§ GOAL OF THE EXERCISE: Report each line of the data that includes the word "divider".

§ WORKING DATA:

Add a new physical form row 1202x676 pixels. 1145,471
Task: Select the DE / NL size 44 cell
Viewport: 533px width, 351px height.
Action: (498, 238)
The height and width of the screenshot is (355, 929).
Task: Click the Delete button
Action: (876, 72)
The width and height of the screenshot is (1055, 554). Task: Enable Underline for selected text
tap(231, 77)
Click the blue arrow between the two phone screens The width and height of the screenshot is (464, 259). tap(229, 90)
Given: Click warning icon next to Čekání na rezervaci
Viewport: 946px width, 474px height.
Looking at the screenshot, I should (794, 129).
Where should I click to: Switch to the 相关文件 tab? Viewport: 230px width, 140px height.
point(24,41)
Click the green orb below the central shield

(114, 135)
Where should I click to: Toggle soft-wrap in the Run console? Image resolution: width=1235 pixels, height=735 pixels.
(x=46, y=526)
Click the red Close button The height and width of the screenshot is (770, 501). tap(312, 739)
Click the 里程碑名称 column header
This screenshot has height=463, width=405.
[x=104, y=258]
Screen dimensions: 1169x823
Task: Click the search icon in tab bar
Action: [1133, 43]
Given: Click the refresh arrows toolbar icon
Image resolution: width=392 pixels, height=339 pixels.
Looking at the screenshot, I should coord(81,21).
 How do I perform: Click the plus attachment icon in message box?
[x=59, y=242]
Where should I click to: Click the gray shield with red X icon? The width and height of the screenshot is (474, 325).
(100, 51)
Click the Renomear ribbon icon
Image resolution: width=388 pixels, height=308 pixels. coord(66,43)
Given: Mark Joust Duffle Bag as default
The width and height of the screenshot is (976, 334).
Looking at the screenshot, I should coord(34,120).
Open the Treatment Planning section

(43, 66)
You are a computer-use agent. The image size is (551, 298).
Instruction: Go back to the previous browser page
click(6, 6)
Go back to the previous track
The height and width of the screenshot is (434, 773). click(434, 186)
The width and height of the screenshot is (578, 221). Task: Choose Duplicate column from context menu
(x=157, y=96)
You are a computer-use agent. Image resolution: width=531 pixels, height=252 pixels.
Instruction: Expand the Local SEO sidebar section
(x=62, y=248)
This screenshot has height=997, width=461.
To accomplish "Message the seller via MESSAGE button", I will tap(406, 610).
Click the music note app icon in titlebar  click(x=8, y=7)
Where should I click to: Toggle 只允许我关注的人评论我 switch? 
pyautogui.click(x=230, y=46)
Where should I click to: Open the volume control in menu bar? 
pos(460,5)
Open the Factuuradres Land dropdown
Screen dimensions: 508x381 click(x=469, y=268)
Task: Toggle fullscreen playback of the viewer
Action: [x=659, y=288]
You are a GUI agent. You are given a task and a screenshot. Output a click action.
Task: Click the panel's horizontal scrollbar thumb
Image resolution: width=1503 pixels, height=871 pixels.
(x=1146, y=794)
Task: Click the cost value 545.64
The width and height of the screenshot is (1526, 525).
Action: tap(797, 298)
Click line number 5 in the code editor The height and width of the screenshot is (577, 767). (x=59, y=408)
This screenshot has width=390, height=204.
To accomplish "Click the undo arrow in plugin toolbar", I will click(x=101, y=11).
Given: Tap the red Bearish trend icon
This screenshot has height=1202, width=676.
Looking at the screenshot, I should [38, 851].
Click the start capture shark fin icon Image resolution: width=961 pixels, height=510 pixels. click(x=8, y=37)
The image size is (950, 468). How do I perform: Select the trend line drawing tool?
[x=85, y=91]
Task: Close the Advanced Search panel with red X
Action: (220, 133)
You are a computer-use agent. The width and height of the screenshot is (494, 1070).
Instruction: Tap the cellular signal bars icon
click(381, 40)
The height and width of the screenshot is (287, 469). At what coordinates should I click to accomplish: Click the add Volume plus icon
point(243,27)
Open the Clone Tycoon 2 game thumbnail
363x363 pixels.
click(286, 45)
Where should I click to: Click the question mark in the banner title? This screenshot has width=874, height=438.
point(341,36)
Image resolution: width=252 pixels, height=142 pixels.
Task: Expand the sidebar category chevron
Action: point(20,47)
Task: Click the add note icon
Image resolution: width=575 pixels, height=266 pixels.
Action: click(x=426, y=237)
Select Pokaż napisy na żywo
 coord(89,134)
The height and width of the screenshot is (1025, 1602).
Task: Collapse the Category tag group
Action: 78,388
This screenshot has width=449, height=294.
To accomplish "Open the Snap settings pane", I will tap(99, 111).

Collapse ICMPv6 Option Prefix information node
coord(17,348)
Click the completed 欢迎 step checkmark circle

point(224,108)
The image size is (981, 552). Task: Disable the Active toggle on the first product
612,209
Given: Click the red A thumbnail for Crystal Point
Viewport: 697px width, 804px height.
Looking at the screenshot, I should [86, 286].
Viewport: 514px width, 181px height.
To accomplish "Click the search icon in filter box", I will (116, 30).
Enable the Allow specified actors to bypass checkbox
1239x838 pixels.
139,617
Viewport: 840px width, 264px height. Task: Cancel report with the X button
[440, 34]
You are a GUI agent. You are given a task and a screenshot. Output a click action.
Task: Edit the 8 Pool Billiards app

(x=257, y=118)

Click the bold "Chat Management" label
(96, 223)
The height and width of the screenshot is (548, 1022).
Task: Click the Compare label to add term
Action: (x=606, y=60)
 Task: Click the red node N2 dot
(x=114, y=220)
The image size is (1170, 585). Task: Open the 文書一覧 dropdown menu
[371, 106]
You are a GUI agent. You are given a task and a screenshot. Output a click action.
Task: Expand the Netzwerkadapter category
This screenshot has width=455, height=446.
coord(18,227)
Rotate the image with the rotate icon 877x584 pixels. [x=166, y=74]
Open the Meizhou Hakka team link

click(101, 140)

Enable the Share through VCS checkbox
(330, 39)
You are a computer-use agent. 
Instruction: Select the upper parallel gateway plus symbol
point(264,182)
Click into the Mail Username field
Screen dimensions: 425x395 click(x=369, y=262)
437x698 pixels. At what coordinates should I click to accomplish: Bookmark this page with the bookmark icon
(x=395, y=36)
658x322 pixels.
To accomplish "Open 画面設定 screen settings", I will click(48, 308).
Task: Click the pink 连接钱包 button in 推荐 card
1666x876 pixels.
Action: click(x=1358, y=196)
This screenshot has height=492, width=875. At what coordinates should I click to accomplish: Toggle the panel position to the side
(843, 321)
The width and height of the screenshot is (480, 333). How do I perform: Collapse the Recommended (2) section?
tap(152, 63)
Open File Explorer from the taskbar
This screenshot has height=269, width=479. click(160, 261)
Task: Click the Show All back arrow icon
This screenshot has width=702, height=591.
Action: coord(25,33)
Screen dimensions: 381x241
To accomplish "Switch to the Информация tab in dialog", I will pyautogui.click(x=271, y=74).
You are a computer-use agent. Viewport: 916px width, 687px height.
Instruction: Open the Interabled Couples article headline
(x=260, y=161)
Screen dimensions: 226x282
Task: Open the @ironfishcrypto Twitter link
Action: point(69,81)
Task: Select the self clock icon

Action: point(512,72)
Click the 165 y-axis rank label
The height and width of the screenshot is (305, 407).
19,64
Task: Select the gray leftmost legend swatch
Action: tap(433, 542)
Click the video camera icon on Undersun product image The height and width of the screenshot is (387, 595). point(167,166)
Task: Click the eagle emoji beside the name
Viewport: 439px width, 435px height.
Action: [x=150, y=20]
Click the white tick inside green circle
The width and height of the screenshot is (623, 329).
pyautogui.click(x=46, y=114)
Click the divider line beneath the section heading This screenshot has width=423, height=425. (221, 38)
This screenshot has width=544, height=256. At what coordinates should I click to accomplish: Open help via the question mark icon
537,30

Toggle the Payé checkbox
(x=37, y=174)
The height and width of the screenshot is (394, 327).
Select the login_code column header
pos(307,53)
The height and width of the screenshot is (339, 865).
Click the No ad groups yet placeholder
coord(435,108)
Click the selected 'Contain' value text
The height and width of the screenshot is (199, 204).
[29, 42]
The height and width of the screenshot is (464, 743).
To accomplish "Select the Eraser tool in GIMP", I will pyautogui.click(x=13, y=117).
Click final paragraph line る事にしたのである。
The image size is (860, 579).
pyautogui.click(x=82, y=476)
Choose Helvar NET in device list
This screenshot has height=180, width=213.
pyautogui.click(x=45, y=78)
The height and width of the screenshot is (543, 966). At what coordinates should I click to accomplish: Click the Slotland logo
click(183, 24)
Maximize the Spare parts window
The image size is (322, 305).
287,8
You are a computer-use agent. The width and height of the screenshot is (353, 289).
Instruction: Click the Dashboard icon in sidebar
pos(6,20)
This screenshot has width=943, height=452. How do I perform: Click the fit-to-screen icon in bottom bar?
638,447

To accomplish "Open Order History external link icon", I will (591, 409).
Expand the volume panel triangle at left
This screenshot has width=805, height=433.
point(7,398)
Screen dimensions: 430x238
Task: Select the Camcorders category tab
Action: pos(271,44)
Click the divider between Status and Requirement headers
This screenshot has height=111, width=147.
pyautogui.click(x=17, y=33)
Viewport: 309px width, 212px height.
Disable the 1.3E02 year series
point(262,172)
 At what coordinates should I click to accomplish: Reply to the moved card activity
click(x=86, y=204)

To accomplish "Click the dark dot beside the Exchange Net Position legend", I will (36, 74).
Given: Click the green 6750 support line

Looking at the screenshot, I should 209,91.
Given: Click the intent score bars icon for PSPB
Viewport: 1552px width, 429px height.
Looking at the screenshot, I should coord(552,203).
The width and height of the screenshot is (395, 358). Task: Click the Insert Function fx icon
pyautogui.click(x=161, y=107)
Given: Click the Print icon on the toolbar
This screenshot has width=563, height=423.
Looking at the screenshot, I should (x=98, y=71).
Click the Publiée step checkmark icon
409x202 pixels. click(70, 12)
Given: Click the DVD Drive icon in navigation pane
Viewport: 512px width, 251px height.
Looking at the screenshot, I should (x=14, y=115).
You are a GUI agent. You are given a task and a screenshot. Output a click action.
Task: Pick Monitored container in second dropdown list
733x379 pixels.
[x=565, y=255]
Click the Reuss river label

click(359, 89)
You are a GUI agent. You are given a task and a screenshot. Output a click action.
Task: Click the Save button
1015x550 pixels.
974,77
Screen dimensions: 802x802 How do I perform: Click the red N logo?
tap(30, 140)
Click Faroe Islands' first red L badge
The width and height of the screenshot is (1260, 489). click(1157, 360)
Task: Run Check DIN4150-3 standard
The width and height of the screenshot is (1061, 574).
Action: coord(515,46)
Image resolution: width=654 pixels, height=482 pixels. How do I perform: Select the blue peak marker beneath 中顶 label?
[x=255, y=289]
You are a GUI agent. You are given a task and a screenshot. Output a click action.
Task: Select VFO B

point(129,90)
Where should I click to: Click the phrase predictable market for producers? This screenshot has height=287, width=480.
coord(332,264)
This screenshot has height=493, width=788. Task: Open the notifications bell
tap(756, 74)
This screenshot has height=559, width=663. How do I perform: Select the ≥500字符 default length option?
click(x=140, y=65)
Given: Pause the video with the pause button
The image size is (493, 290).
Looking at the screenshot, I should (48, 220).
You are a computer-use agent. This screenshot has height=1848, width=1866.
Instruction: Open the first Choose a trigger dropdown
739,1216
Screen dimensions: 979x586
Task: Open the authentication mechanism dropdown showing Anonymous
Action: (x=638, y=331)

§ EXERCISE OUTPUT:
Click the divider line beneath the section heading This screenshot has width=423, height=425. (221, 38)
Click the divider between Status and Requirement headers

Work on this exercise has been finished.